The practice of conscious capitalism, in which customers are aware and care about how products they buy impact society, is now complemented by shoppers wanting brands to publicly advocate for values that align with their own, be it sustainability or social justice. A 2020 research report, ‘The Corporate Social Mind’, found that nearly 60% of customers in the U.S. want businesses to be vocal about issues.

“When you are buying from a brand, you are buying what it stands for and how it makes you feel or the conversation you are having with it,” said Alexa Buckley, founder at direct-to-consumer footwear retailer Margaux, in the DTC-Magazine-ShoppingGives report. “It would be difficult for a brand to ignore the conversation we’re all in on a global level because we are all living a very shared experience as humans in this world.

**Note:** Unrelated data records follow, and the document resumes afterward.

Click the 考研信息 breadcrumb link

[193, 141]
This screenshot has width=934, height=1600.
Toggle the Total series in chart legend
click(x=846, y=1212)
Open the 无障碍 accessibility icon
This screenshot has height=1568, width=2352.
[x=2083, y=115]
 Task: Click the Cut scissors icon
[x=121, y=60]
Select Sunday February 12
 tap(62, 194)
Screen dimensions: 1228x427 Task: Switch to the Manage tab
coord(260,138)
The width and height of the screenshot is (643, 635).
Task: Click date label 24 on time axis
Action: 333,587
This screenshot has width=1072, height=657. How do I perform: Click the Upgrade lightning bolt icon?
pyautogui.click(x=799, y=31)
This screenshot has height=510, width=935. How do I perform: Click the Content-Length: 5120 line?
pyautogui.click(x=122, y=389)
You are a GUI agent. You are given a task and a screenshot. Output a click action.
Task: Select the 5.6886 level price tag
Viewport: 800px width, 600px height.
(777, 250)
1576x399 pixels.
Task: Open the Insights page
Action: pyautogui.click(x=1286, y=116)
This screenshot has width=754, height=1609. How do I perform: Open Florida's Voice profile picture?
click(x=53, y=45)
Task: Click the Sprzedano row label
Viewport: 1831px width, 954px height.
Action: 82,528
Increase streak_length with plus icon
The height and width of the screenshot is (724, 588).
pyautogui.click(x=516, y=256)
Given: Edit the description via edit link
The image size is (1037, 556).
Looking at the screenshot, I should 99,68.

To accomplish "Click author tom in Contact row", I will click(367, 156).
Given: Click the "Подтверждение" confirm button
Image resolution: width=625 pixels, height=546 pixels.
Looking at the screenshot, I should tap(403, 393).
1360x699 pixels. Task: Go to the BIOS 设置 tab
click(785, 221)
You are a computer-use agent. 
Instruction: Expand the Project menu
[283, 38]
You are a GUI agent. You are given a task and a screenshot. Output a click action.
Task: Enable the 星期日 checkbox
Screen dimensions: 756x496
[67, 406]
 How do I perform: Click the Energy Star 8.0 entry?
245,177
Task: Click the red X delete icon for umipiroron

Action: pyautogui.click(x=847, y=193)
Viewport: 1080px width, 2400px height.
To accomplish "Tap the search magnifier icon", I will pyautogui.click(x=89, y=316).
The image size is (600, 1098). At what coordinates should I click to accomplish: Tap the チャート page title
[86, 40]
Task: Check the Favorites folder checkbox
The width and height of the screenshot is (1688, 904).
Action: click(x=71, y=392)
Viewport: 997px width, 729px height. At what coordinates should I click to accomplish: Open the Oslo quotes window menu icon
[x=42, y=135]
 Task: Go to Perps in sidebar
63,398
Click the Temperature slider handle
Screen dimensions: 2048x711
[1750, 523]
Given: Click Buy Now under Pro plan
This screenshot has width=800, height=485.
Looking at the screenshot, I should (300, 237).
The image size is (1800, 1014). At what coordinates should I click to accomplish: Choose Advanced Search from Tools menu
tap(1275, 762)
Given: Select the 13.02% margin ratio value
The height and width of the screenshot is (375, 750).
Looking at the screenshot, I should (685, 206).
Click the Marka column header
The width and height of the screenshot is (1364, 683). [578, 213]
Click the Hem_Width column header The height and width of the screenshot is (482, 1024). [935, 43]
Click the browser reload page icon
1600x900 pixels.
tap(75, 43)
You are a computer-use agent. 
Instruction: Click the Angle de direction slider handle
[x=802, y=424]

It’s a brand’s responsibility to engage in a conversation with their community.”

Authentically championing a cause 

Companies are also working to ensure their social impact messaging fosters connections with returning and new customers and fits in with their brand story. Brands that excel at cause marketing are increasingly aligning a specific cause with a specific product. 

“Direct-to-consumer companies, who have a one-to-one relationship with their consumers, know and are hearing that giving back is something their consumers care about, so this is how they can connect with them,” said early-stage investor Tina Bou-Saba, as part of the DTC-Magazine-ShoppingGives report. “It’s a really big opportunity for differentiation.”

Sakara, a plant-based nutrition brand that sells prepared meals and supplements, partnered with ShoppingGives in late 2020 to launch a donation widget on its website’s product pages. As part of a larger cause marketing strategy, the widget directs customers to make a donation with each order to Wellness In The Schools — a national nonprofit that promotes healthy eating and fitness in public schools — or a cause of their choice. 

“The widget makes the onsite journey for customers super straightforward,” said Megan Fleishman, director of growth marketing at Sakara. “There’s not a lot of selection or follow-up required to make the donation.”

Fleishman said the brand has seen successful ROI with the widget integration on its Shopify platform, as well as positive customer engagement and an increase in conversion rates over the past few months. Sakara forecasts that more than 50% of its charitable contributions this year will come through its ShoppingGives integration. 

Fleishman noted the brand is also driving customers to its product pages through dedicated emails, paid Facebook ads and organic social posts that include messaging about giving back. 

“The response has been really strong,” Fleishman said. “Ultimately, it’s a win win when you can give back and also improve your conversion rate.”

Social impact reaches younger customers

When it comes to connecting with younger customers, brands are additionally investing in social impact programs. The millennial demographic, in particular, responds well to corporate social responsibility (CSR) initiatives — CNBC reported that three out of four millennials donated money during the pandemic. 

For brands looking to recruit younger talent, social good integration has been an effective approach. The ‘Cone Communications Millennial Employee Engagement’ Study found that 64% of millennials would not take a job if their employer did not have a strong CSR policy, while 83% of millennials would be more loyal to a company that boosted their efforts to support social causes. 

Social good initiatives are also influencing younger shoppers’ purchasing decisions. According to a 2019 Cone Communications study on Gen Z, 90% of Gen Z believes companies should act to help social and environmental issues, and 75% will conduct their own research to see if a brand is backing up their statements with actions.

“For legacy companies, this is a totally different way of thinking because traditionally those businesses have been very apolitical,” Bou-Saba said. “They’ve been trying to remain neutral. On the other hand, you have direct-to-consumer companies that have a one-to-one relationship with their consumers. They know these are the things their consumers care about, and this is how they can connect with them and the online life of younger generations of consumers.”